Kudzu was introduced from Japan into the US in 1876 in the Philadelphia Centennial Exhibition, when it was seen as an exotic, ornamental plant. It was effectively used against soil erosion, but the problem with kudzu in the South is that it grows far better there than in Japan or China: it takes over everything, and many millions of dollars are now spent in controlling a plant that is in effect a weed. We passed vast symphonies, or cathedrals, of kudzu, endless kudzu creating beautiful patterns by the side of the road, but unfortunately could never stop at an opportune moment to photograph it.
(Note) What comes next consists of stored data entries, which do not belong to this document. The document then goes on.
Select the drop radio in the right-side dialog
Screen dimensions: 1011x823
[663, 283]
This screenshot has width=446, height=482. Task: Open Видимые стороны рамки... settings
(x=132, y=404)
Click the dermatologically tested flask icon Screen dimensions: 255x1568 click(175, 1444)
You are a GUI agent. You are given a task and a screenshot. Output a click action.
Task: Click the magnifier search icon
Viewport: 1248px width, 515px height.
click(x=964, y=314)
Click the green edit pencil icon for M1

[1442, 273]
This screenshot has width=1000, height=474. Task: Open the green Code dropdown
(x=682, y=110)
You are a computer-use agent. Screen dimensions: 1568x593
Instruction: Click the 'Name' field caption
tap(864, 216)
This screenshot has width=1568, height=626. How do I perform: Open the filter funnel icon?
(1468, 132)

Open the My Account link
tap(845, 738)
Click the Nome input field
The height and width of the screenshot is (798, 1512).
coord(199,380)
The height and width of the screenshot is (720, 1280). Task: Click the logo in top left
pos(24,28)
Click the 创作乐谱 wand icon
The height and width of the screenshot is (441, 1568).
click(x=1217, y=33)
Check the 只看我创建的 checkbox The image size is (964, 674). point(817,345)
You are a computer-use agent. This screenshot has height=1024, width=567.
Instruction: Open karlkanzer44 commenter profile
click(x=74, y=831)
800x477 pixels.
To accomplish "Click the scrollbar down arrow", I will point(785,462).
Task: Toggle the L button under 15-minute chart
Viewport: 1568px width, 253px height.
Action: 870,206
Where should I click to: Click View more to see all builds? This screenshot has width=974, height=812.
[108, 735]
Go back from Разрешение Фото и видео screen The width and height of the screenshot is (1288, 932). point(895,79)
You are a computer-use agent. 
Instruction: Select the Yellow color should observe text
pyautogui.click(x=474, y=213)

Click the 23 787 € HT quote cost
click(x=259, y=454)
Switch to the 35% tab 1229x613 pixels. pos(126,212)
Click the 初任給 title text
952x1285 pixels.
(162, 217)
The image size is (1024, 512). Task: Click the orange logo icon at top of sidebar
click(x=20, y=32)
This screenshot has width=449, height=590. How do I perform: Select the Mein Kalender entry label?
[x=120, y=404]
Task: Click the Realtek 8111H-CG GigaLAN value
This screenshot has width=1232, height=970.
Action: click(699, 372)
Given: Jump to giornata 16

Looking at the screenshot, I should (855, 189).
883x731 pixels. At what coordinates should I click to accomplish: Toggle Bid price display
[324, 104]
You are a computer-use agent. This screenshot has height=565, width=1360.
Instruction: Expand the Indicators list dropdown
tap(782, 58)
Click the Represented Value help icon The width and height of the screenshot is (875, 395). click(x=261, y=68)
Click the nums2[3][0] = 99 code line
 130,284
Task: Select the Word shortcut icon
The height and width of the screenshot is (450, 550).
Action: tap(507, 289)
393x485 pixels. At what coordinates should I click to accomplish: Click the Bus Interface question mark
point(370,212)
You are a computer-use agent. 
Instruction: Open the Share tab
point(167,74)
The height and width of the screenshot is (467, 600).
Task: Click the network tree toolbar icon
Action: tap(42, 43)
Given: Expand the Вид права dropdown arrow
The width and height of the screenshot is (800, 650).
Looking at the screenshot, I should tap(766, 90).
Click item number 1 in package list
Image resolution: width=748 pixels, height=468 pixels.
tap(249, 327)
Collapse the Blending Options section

There are many, many references to kudzu in literature, but perhaps the Georgian James Dickey's poem 'Kudzu' is the most famous. This is the first half of the poem, and gives more than an adequate flavor:

'Japan invades. Far Eastern vines
Run from the clay banks they are

Supposed to keep from eroding.
Up telephone poles,
Which rear, half out of leafage
As though they would shriek,
Like things smothered by their own
Green, mindless, unkillable ghosts.
In Georgia, the legend says
That you must close your windows

At night to keep it out of the house.
The glass is tinged with green, even so,

As the tendrils crawl over the fields.
The night the kudzu has
Your pasture, you sleep like the dead.
Silence has grown Oriental
And you cannot step upon ground:
Your leg plunges somewhere
It should not, it never should be,
Disappears, and waits to be struck

Anywhere between sole and kneecap:
For when the kudzu comes,

The snakes do, and weave themselves
Among its lengthening vines,
Their spade heads resting on leaves,
Growing also, in earthly power
And the huge circumstance of concealment.
One by one the cows stumble in,
Drooling a hot green froth,
And die, seeing the wood of their stalls

Strain to break into leaf.'

Arlene Fleet, the protagonist in Southern-born Joshilyn Jackson's Gods in Alabama (2005) and whose 'daily ramblings' page on her website is entitled Faster than Kudzu believes that she has murdered the monster Jim Beverley by hitting him over the head with a bottle and kicking him in the kudzu. The recurring nightmare, of course, is that winter will turn the plants to leafless bones and reveal the body. Kudzu can't cover everything all the time.